La décision du Tribunal fédéral
Le Tribunal fédéral estime que l'imposition sur la base des revenus capitalisés (p. ex. au taux de capitalisation selon la liste des cours de l'AFC) correspond le mieux au principe de l'imposition selon la capacité économique, tant que la part des bénéficiaires dans la fortune du trust ne peut être déterminée avec précision.
Dans le cas présent, le Tribunal fédéral a confirmé l'avis de l'instance précédente selon lequel la part du contribuable dans le patrimoine du trust ne peut être déterminée. Étant donné que le « settlor » a désigné comme bénéficiaires directs du trust non seulement le contribuable lui-même et son frère, mais aussi leurs descendants (éventuels), et que les conditions de versement sont flexibles, il n'est pas justifié de répartir la moitié de la fortune totale du trust entre le contribuable et son frère. Cela ne correspondrait pas au pouvoir de disposition effectif, car malgré son rôle de « trustee », le contribuable ne dispose que d'un pouvoir de disposition limité sur une partie du patrimoine du trust. Selon le Tribunal fédéral, cela justifie l'imposition du patrimoine sur la valeur capitalisée dans le cas concret.

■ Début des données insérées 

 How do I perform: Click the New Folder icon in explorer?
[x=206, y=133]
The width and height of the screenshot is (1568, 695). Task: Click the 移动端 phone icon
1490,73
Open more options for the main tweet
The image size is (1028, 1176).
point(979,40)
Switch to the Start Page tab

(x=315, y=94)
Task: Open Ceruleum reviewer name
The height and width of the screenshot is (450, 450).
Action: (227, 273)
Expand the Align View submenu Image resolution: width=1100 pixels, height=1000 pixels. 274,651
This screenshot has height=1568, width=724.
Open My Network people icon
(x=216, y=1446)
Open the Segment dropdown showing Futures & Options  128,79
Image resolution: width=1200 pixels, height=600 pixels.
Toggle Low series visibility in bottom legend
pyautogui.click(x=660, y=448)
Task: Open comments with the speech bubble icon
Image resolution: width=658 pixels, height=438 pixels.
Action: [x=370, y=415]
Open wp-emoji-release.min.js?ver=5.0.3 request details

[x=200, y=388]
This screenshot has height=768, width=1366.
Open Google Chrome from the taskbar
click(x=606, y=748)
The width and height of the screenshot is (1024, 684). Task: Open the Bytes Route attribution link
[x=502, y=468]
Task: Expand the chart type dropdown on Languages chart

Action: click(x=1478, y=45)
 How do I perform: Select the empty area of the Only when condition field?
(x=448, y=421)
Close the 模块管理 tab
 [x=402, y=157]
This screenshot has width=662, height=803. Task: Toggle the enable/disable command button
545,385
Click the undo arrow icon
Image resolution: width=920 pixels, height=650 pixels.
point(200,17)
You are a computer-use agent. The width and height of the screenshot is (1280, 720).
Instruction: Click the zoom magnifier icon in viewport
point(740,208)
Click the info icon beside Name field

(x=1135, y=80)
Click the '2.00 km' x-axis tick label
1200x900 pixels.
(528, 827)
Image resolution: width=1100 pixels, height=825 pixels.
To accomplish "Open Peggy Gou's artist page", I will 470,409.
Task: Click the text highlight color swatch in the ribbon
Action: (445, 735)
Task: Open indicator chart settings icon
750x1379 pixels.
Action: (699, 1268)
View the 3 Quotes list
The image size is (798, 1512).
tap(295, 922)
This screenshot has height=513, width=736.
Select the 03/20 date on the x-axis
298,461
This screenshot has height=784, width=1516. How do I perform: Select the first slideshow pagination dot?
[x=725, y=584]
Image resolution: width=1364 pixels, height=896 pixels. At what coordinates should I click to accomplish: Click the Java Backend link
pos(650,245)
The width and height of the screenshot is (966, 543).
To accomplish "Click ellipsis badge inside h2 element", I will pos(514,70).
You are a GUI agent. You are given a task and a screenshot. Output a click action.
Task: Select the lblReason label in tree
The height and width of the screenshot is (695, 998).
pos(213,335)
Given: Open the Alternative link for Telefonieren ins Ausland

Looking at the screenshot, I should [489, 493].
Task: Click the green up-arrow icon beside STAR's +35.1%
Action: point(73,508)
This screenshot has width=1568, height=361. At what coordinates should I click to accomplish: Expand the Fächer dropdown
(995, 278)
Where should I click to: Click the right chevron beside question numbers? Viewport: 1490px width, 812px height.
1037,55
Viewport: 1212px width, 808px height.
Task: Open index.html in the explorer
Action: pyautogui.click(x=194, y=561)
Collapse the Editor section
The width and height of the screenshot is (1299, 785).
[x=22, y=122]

Conséquences de l'arrêt du Tribunal fédéral pour la pratique fiscale
Le jugement montre clairement que la capitalisation des revenus est un moyen approprié pour évaluer la capacité économique des bénéficiaires lorsque leur part individuelle dans le patrimoine du trust ne peut être déterminée (p. ex. cercle ouvert des « bénéficiaires »). En revanche, si les bénéficiaires disposent d'un pouvoir de disposition total (par exemple lorsque les distributions sont fixées proportionnellement) et que la répartition individuelle est clairement déterminée, l'attribution des actifs du trust s'effectue généralement en fonction de la quote-part respective du patrimoine ou du trust.
Les trusts étrangers sont en principe reconnus en Suisse et les modalités concrètes choisies pour la constitution du trust doivent être acceptées, pour autant qu'elles n'aient pas été choisies dans le but d'échapper à l'impôt ou qu'il n'y ait pas d'autre abus de droit. Si le « settlor » prévoit dans l'acte de trust une conception flexible des droits des bénéficiaires, celle-ci doit être respectée. Dans ce cas, une répartition proportionnelle n'est pas possible, car une attribution rigide ne correspondrait pas à l'intention du « settlor ». La capitalisation des revenus correspond plutôt à l'imposition en fonction de la capacité économique. Le tribunal reste ouvert quant au taux de capitalisation déterminant. Dans la pratique, on peut toutefois partir du principe que les autorités s'orienteront vers les taux de capitalisation publiés par l'AFC.
Pour les contribuables, les fiduciaires et les conseillers, cet arrêt montre clairement que, dans le cas des trusts étrangers, la conception concrète des droits des bénéficiaires est déterminante pour le traitement fiscal en Suisse. Un examen minutieux de l'acte de trust et de la situation économique est indispensable pour éviter des conséquences fiscales indésirables. Lorsque la part des bénéficiaires dans le patrimoine du trust ne peut être clairement déterminée, la capitalisation des revenus sera généralement utilisée comme base d'imposition appropriée. Dans la pratique, la classification fiscale des trusts en Suisse fait souvent l'objet d'un accord individuel avec les autorités fiscales (ruling).